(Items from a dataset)
◇ ◇ ◇

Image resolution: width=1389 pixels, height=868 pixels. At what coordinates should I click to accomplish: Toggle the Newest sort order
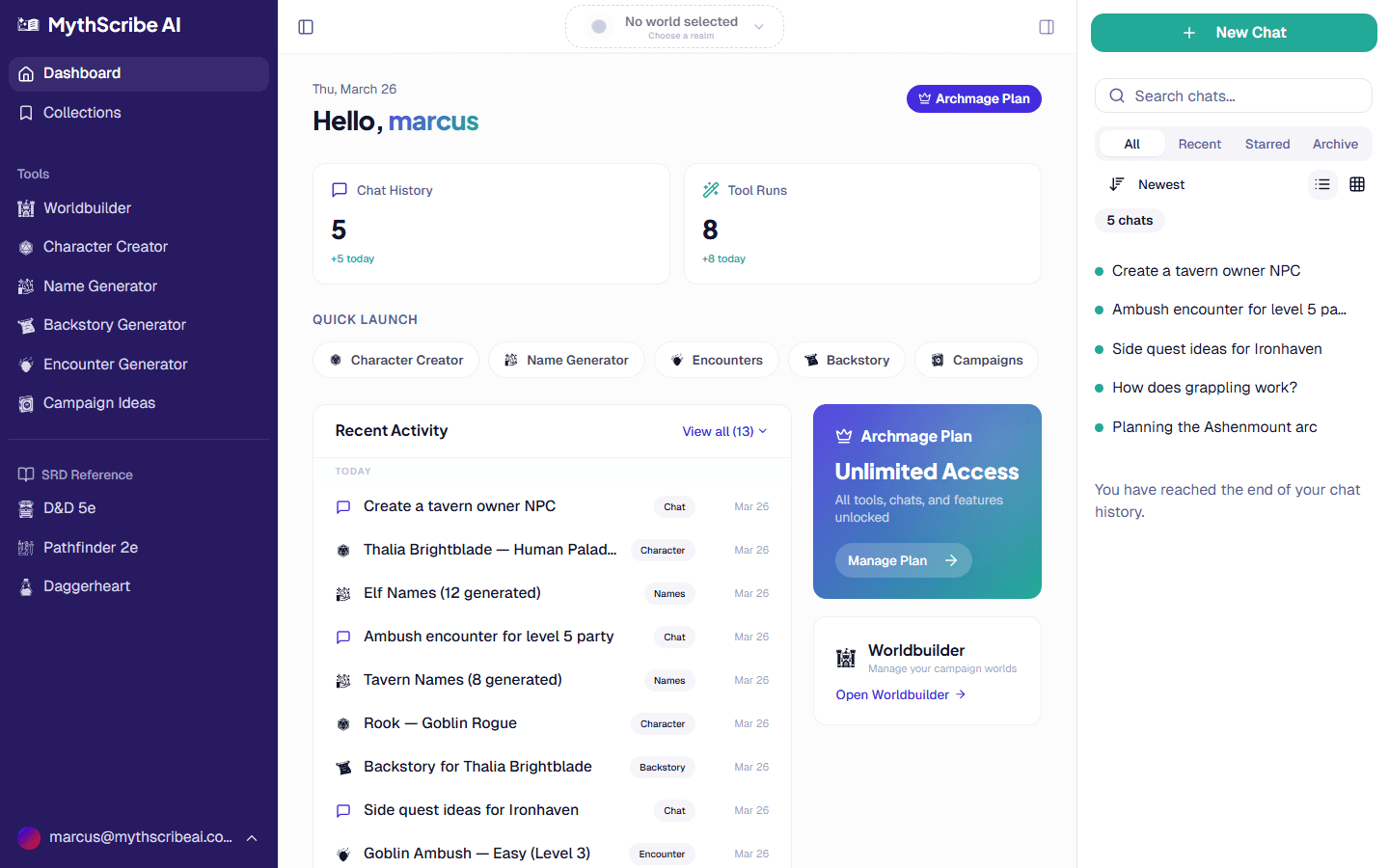(1147, 184)
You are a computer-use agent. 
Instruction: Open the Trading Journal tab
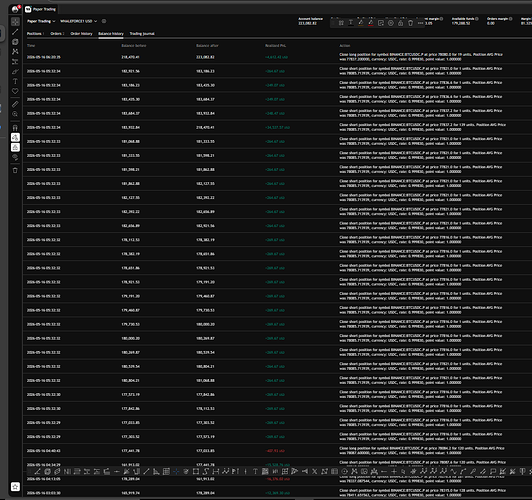tap(142, 34)
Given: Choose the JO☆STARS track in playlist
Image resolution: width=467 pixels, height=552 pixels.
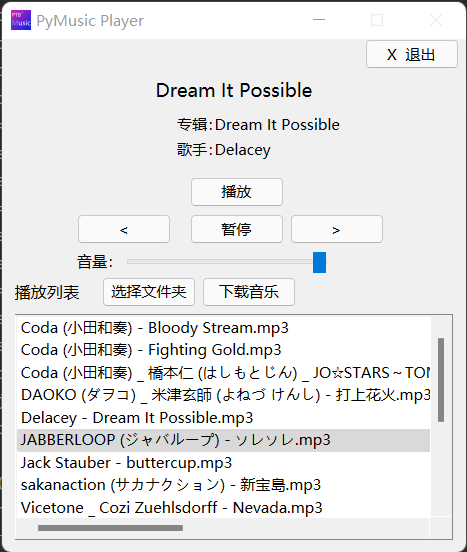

◇ ◇ ◇

EXERCISE PROMPT.
Print every record exactly without the images.

TASK RESPONSE.
Image resolution: width=1389 pixels, height=868 pixels. At what coordinates should I click to accomplish: Toggle the Newest sort order
(1147, 184)
You are a computer-use agent. 
Instruction: Open the Trading Journal tab
tap(142, 34)
Given: Choose the JO☆STARS track in playlist
Image resolution: width=467 pixels, height=552 pixels.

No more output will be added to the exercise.